◆ **Task**
Reproduce the output file notes word for word, starting at "This file contains" and ending at "the length (B<len>).".

◆ **Selected text**
● ● ● ● ● ● ●

The snippets will be in alignment form. In other words, if the
region is reversed, the nucleotide letters will be the complement
in transcription order. (For example, if positions 20 through 25
of contig B<XXX> are C<AGCCTT>, then the snippet for C<XXX_25_20>
will be C<AAGGCT>.)

=back

=head2 Output File Notes

=over 4

=item Genome.dtx

This file is a direct copy of the C<Genome.tbl> file; however, we
also use it to create a hash of genome IDs (C<%genomes>). The hash
is useful when validating the C<Region.tbl> file.

=item Contig.dtx

This file contains nothing but contig IDs. As contigs are
discovered from the C<Region.tbl> file their IDs are put
into the C<%contigs> hash. This hash maps contig IDs to
their parent genome IDs. When processing is complete,
this file is generated from the hash.

=item GroupBlock.dtx

This file describes the blocks. As records come in from
C<Region.tbl>, we build a hash called C<%blockData> that
contains our latest estimate of all the C<GroupBlock.dtx>
columns for the current block (with the exception of
B<variance>, which is computed by dividing the B<snip-count>
by the length (B<len>).

=item ConsistsOf.dtx

This file maps genomes to contigs, and is generated from
the C<%contigs> hash built while reading the C<Region.tbl>
file.

=item HasInstanceOf.dtx

This file lists the genomes containing each block. The
C<Region.tbl> file is sorted by block. While inside a
block's section of the file, we use a hash called
C<%genomesFound> that contains the ID of every genome
found for the block. When we finish with a block,
we run through the C<%genomesFound> hash to produce
the block's B<HasInstanceOf> data.

=item Region.dtx

This file describes the contig regions in the blocks.
As the C<Region.tbl> file is read in, we build a
hash called C<%regionMap> that maps a region's
SEED-style location string to the DNA content.

● ● ● ● ● ● ●

◆ **Information shown**
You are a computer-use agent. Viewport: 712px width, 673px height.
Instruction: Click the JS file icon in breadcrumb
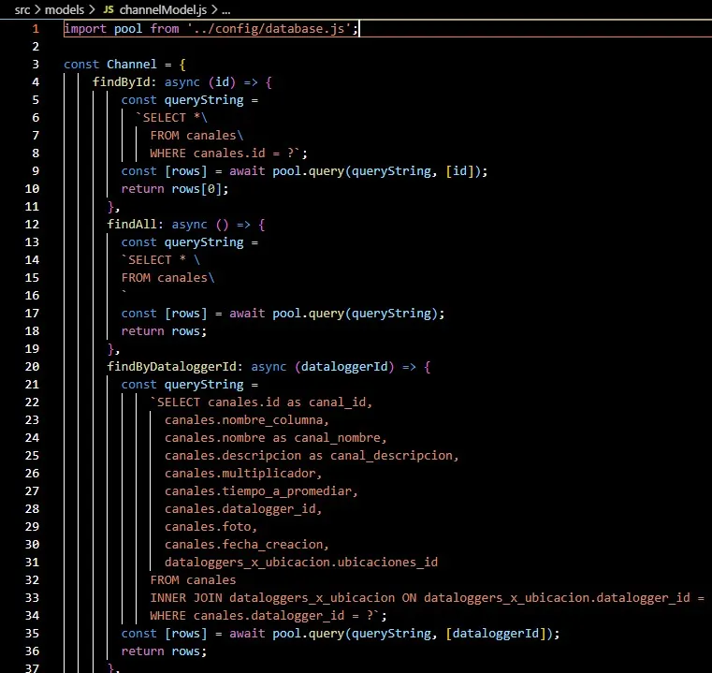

● ● ● ● ● ● ●

◆ **Completed task**
This file contains nothing but contig IDs. As contigs are
discovered from the C<Region.tbl> file their IDs are put
into the C<%contigs> hash. This hash maps contig IDs to
their parent genome IDs. When processing is complete,
this file is generated from the hash.

=item GroupBlock.dtx

This file describes the blocks. As records come in from
C<Region.tbl>, we build a hash called C<%blockData> that
contains our latest estimate of all the C<GroupBlock.dtx>
columns for the current block (with the exception of
B<variance>, which is computed by dividing the B<snip-count>
by the length (B<len>).